# LISTA DE TAREAS:
**A.** En el texto sobre la Iglesia chilena, ¿qué parábola quedó instalada en el "disco duro de la chilenidad"?
**B.** Sigue escribiendo el texto sobre la Iglesia chilena a partir de su última oración.

# FRAGMENTO ELEGIDO:
####################

Match point de la Iglesia chilena

Los actores de los últimos cuarenta años, personas o instituciones, deben mirar hacia el pasado si quieren participar con honestidad en futuro del país. La Iglesia Católica, habiendo sido protagonista de estas décadas, debe volver sobre los acontecimientos en que se vio involucrada estos años porque su misión le exige continuar contribuyendo a la construcción de Chile.

Esto, sin embargo, no es fácil. La Iglesia durante el gobierno militar puso a los chilenos una vara muy alta de humanidad. Tan alta, que a ella misma le costaría sobrepasarla de nuevo. Debe reconocerse que a nadie se le puede exigir algo parecido a encarar al gobierno más cruel de la historia de Chile, amparar a sus víctimas y luchar por sus derechos fundamentales. Si algo se debe a la Iglesia en estos últimos cuarenta años, es haber ayudado a hacer a Chile un país más humano. No más católico, sí más humano.

El contexto ha cambiado. Se podrían decir tantas cosas. Me centro en una clave. Aquí y en otras partes del mundo, la Iglesia experimenta una grave crisis en su capacidad para trasmitir la fe. La cristiandad se acabó. La cultura predominante no es cristiana. En nuestro medio, la crisis del paradigma neoliberal en el plano educacional extrema las dificultades de traspasar a las siguientes generaciones la fe. Se ha vuelto muy difícil que la Iglesia incida en la cultura como lo hizo esa generación de obispos y personas, católicas y no católicas que, con el Cardenal a la cabeza, instalaron en el disco duro de la chilenidad la parábola del “buen samaritano” (Lucas 10).

¿Qué está ocurriendo con la educación católica? Este es el punto decisivo. El match point. ¿Qué enseñará la Iglesia sobre la persona humana? ¿Qué tipo de educación católica transmitirá la fe en la Encarnación de Dios en Jesús en una cultura que, en unos aspectos, involuciona en humanidad y, en otros aspectos, le lleva a la Iglesia la delantera? Enseñar que Jesús “es Dios” y olvidar que Dios “es Jesús”, que Cristo es la medida de la salvación del hombre y que esta, en términos contemporáneos, se mide en humanización, da motivos para pensar que el cristianismo es irrelevante. Un cristianismo que pone lo esencial en el más allá no merece autoridad en el más acá.

####################

# FRAGMENTOS DE REGISTROS:

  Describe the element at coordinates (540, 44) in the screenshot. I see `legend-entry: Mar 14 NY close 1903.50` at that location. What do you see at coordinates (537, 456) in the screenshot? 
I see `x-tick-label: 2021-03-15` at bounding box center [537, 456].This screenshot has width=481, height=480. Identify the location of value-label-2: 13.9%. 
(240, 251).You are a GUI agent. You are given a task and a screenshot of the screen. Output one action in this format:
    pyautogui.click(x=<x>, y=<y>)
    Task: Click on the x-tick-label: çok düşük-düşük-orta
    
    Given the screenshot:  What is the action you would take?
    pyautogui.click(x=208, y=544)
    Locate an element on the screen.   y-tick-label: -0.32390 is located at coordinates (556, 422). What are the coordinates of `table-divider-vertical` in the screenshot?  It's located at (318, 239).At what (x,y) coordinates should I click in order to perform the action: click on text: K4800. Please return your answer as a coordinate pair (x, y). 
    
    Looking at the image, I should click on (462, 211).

####################

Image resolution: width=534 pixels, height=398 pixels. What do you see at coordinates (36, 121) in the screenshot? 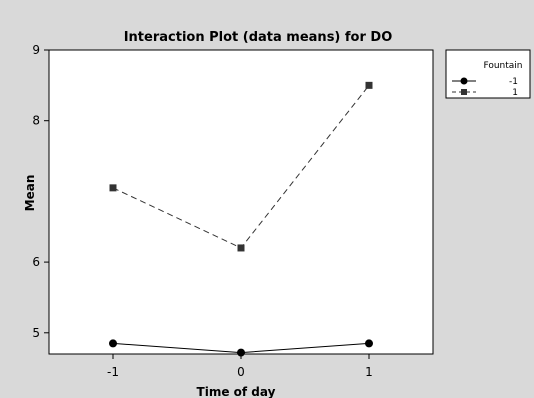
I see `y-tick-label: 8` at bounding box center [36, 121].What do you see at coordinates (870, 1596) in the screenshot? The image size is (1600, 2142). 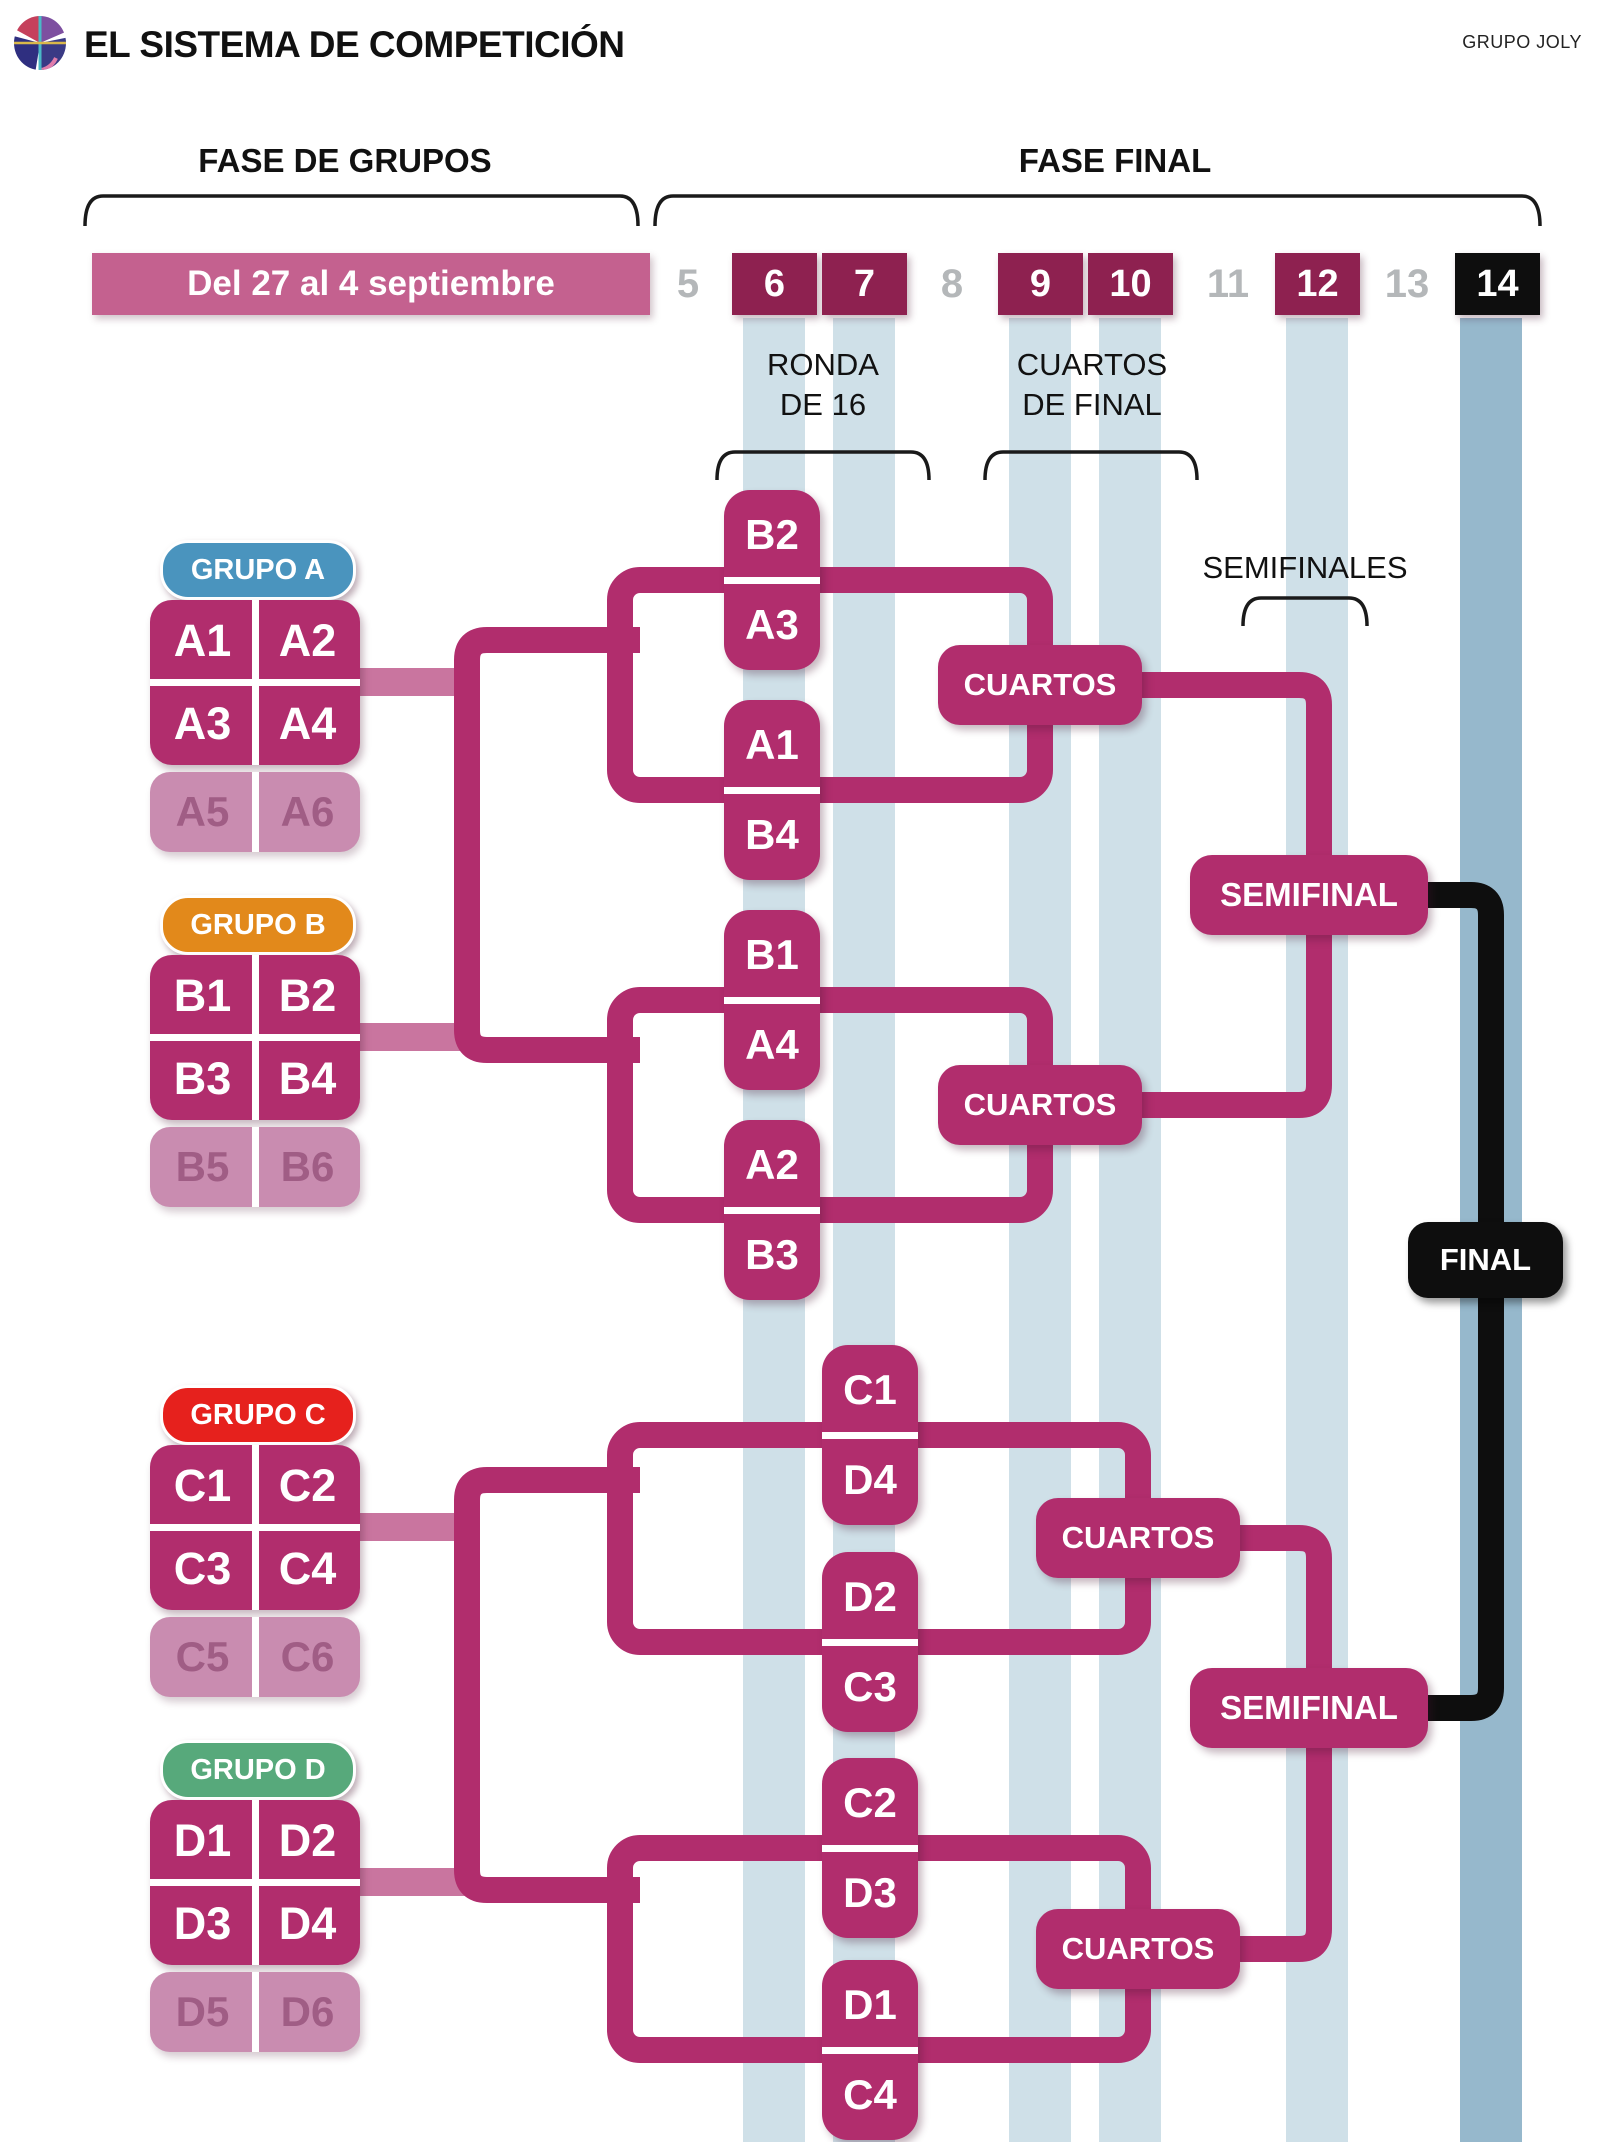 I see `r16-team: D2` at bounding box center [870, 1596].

####################

# RESPUESTAS POR TAREA:
**A.** La parábola del "buen samaritano" (Lucas 10).

**B.**
El Cristo que la educación católica ha de transmitir, por otra parte, tampoco es cualquiera. Es el que fue (hace dos mil años) y el que es (los últimos cuarenta años). El que siguieron los pobres de Galilea y el que fue crucificado bajo Augusto Pinochet. Es el Cristo que hoy está elevando la humanidad a su cota más alta, sea a través de una nueva evangelización sea a través de la lucha secular de cualquier ser humano por un mundo compartido. Es hoy que la educación católica tiene que hacer una memoria passionis. ¿Se enseñará a los niños quién fue Raúl Silva Henríquez? ¿Se contará que fue pionero de la reforma agraria y años después fundador de la Vicaría de la Solidaridad? ¿Qué dirán los textos de historia sobre la Vicaría? Lo primero que habría que hacer es llevar a los secundarios a visitar el Museo de la Memoria.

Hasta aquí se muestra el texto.